---------- Passage shown ----------
Approximate Regex Matching in Python

by Ville Laurikari on Saturday, September 19, 2009

Post image for Approximate Regex Matching in Python

We all love a little regex hacking now and then. I loved it enough to even write a regex matching library called libtre. The cool thing about this library is that it supports searching for approximate matches.

The approximate matching features of this library are being used for things like improving OCR results, generating “did you mean?” suggestions for users’ searches, and filtering spam. The library comes with a 2-clause BSD license so you can use it for pretty much whatever you want.

Installing the Python extension

The extension works with Python 2. Python 3 is not yet supported.

Windows

Install the prebuilt Python extension: tre-0.8.0.win32-py2.6.msi. The package works with Python 2.6 from python.org.

Linux, OS X, and other Unix

Although you can probably find prebuilt binaries for your system, the Python extension is usually not included. First, either install some of those binaries or compile from source:

wget http://laurikari.net/tre/tre-0.8.0.tar.bz2
tar xjvf tre-0.8.0.tar.bz2
cd tre-0.8.0
./configure
sudo make install

Then, build and install the Python extension:

cd python
umask 022
sudo python setup.py install

Taking it for a test drive

The first thing you can try is run the example program included with the extension. Here’s the code for example.py:

import tre
 
pt = tre.compile("Don(ald)?( Ervin)? Knuth", tre.EXTENDED)
----------
Carry on the approximate regex matching post from its final line, picking up inside the example.py code.
---------- Given information ----------
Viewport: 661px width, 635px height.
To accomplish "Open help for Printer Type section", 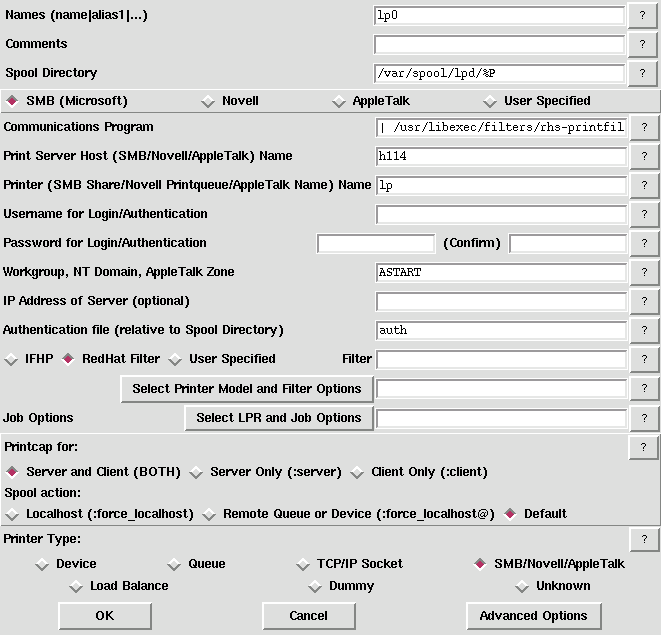I will [644, 540].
----------
Exercise response
data = """
In addition to fundamental contributions in several branches of
theoretical computer science, Donnald Erwin Kuth is the creator of
the TeX computer typesetting system, the related METAFONT font
definition language and rendering system, and the Computer Modern
family of typefaces.
"""
 
fz = tre.Fuzzyness(maxerr = 3)
print fz
m = pt.search(data, fz)
 
if m:
    print m.groups()
    print m[0]

When you run example.py the output should look like this:

tre.Fuzzyness(delcost=1,inscost=1,maxcost=2147483647,subcost=1, maxdel=2147483647,maxerr=3,maxins=2147483647,maxsub=2147483647)
((95, 113), (99, 108), (102, 108))
Donnald Erwin Kuth

So what does this program do? First we compile the regex Don(ald( Ervin)?)? Knuth. This simple regex matches any of the following three strings:

  • Donald Ervin Knuth
  • Donald Knuth
  • Don Knuth

The interesting part is obviously this:

fz = tre.Fuzzyness(maxerr = 3)
m = pt.search(data, fz)

This searches for an approximate match to the regex in data, with at most three errors. The search finds “Donnald Erwin Kuth” which matches our regex within those three errors.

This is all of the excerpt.